PROBLÈMES ET CONSIGNES:
**a)** Dans l'article sur le gaz de schiste, substituez « cinq » à « quatre » et recopiez, s'il vous plaît, le passage qui s'ouvre sur les mots contenant « Samedi 9 mai » et se referme sur « de cet entretien. ».
**b)** Répondez à ces questions sur l'article sur le gaz de schiste :
(i) Quelle date figure en tête de l'article ?
(ii) À combien le géologue Kazi Tani Nasreddine évaluait-il la richesse de l'Algérie dans ce domaine ?
(iii) Vers quels pays la dépêche de Reuters du 24 avril 2019 disait-elle que l'or et d'autres ressources minérales étaient exportés en contrebande ?
**c)** Rédigez la suite de l'article sur le gaz de schiste à partir de sa dernière phrase.

+++ EXTRAIT DU TEXTE

Samedi 9 mai 2020
Gaz de schiste : Tebboune n’en voit pas le besoin mais Arkab le négocie déjà ?
Dans le cadre de sa rencontre avec la presse nationale, le président de la république semble en faire une tradition pour qu’à chaque occasion il s’exprime en direct sur les sujets qui intéressent les citoyens et relatifs aux divers volets économiques, sociaux, sociétaux et accessoirement celui politique.
Le jeudi 30 avril, il a répondu aux questions de quatre organes de presse qui ont fait chacun de son côté un commentaire sur son journal en rapportant fidèlement sous forme d’un compte-rendu la vision du président de la république sur l’ensemble des axes évoqués lors de cet entretien.
Celui du nouveau directeur du quotidien national El Watan, Tayeb Belghiche (01) devait dérouter plus d’un lorsqu’il décrit la conception du président de la république de la future démarche pour l’exploitation des ressources fossiles. Ainsi il rapporte que le président de la république «a ajouté à propos de l’énergie que l’Algérie n’a pas besoin d’exploiter le gaz et le pétrole de schiste car elle a d’autres richesses, tels que les métaux rares, comme le diamant, l’or, le tungstène, etc., qui ont été délaissées et pour lesquelles les cahiers des charges sont déjà prêts en vue de leur exploitation, peut-être avant même la fin de l’année. Il s’est également montré optimiste en ce qui concerne l’agriculture.»
Et il reprend sa déclaration : «Nous produisons pour l’équivalent de « 2,5 » milliards de dollars/an et de ce fait, nous sommes devenus auto-suffisants.»
Rappelons juste que les terres rares constituant un ensemble de 15 à 17 éléments métalliques du tableau parodique de Mendeleïev avec une propriété chimique très voisine qui se trouvent pratiquement toujours associés dans la nature en deux groupes principaux dits : Lanthanides et Yttrium dont les applications sont multiples et extrêmement demandés dans l’industrie à travers le monde.
L’Algérie selon un géologue de renom professeur Kazi Tani Nasreddine dans le cadre d’une rencontre à l’Observatoire citoyen algérien (OCA), avait mis en exergue cette richesse dans ce domaine, évaluée à plus de 3000 milliards de dollars.
Le 24 avril 2019 une dépêche de l’agence Reuters avait affirmé que des milliards de dollars d’or et d’autres ressources minérales sont exportés en contrebande d’Afrique en direction des Émirats arabes unis (EAU) et de la Chine. L’agence de presse britannique va plus loin, en affirmant que ce commerce, particulièrement lucratif, quoique parfaitement illégal, alimenterait certains conflits dont celui qui tue des dizaines de milliers de Yéménites depuis 2015. Il violerait les droits humains et mettrait en péril l’environnement des pays dans lesquels ces ressources sont extraites dans l’irrespect total des règles internationales du commerce et du droit international.
Donc il était clair que le président de la république ne l’a pas évoqué par défaut mais doit être au courant de ce dossier qui a fait couler beaucoup d’encre durant les années 2018 /2019. Mais là n’est pas la question qui nous préoccupe pour le moment.
Quel est le chardon que soulève ce compte rendu d’El Watan ?

++++++
+++ LISTE DES DONNÉES

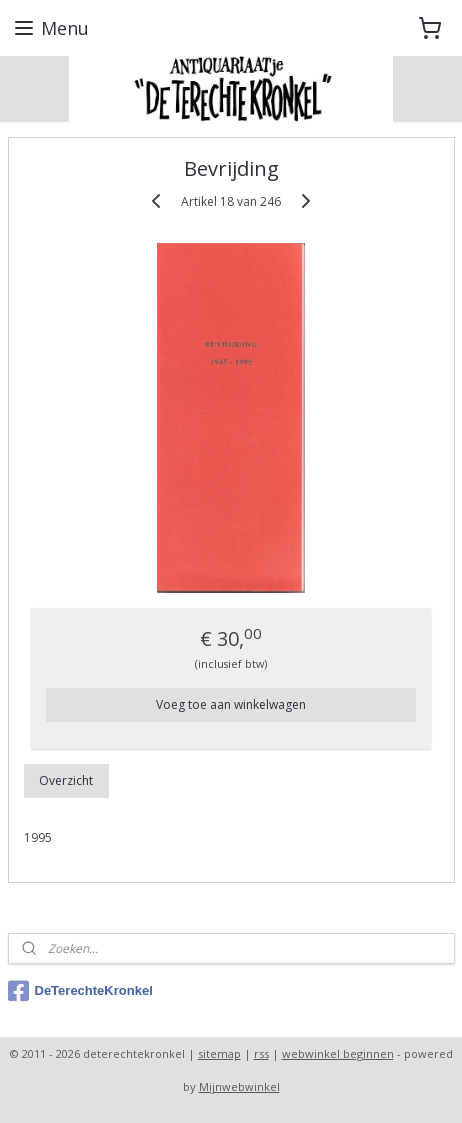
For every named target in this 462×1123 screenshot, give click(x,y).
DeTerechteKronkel (80, 991)
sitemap (219, 1053)
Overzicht (66, 780)
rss (261, 1053)
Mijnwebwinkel (239, 1086)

++++++

RÉPONSES PAR CONSIGNE:
**a)**
Samedi 9 mai 2020
Gaz de schiste : Tebboune n’en voit pas le besoin mais Arkab le négocie déjà ?
Dans le cadre de sa rencontre avec la presse nationale, le président de la république semble en faire une tradition pour qu’à chaque occasion il s’exprime en direct sur les sujets qui intéressent les citoyens et relatifs aux divers volets économiques, sociaux, sociétaux et accessoirement celui politique.
Le jeudi 30 avril, il a répondu aux questions de cinq organes de presse qui ont fait chacun de son côté un commentaire sur son journal en rapportant fidèlement sous forme d’un compte-rendu la vision du président de la république sur l’ensemble des axes évoqués lors de cet entretien.

**b)**
(i) Samedi 9 mai 2020.
(ii) À plus de 3000 milliards de dollars.
(iii) Vers les Émirats arabes unis (EAU) et la Chine.

**c)**
La vidéo de cet entretien a été diffusée à la télévision publique, privée et les réseaux sociaux (02) et là où cela cloche c’est que le président de la république à partir de la 17e minute avait effectivement insisté sur l’utilisation de cette richesse qui dort, dite terres rares, mais n’a à aucun moment prononcé un mot sur le gaz de schiste comme ressource de comparaison pour l’exclure de toute possibilité d’exploitation comme c’est rapporté par le directeur du quotidien El Watan. Mais en même temps en tant journaliste chevronné de l’ancienne génération, qualifié par certains de ses paires de grand reporter par sa visite en Nouvelle Calédonie il y a de cela plus de 20 ans, il n’aurait pas pu faire dire au président ce qu’il n’a pas « dit » d’une manière crue s’il ne l’avait pas entendu ou ronronne dans ses oreilles. Probablement il l’aurait entendu en aparté ou hors camera ? Peut-être qu’on ne l’aurait pas entendu nous-mêmes non plus ?
Le lecteur pourrait se demander en quoi c’est important que Tebboune le dise ou pas ?
Il faut reconnaître que le président Tebboune, à travers sa longue carrière comme commis de l’Etat, a montré une certaine rigueur dans la démarche collégiale avec ses collaborateurs surtout dans le secteur de l’habitat dans lequel il a passé plusieurs années. Il n’aime pas servir d’appuie-main puisqu’il a même instruit ses différents départements de ne plus utiliser l’expression « sur instruction du président », certainement pour les impliquer dans le processus de prise de décision une fois cette dernière arrêtée collégialement par l’équipe gouvernementale.
Or, la veille de cet entretien jugé dans l’ensemble très productif, le ministre de l’Energie, Mohamed Arkab disait tout autre chose. En effet, rapporté par Maghreb Emergent (03), ce responsable a révélé que l’Algérie négociait en ce moment même avec « les nouveaux producteurs de gaz de schiste pour maintenir sa position sur le marché.»
Face à cette confusion qui va-t-on croire ?
R.R.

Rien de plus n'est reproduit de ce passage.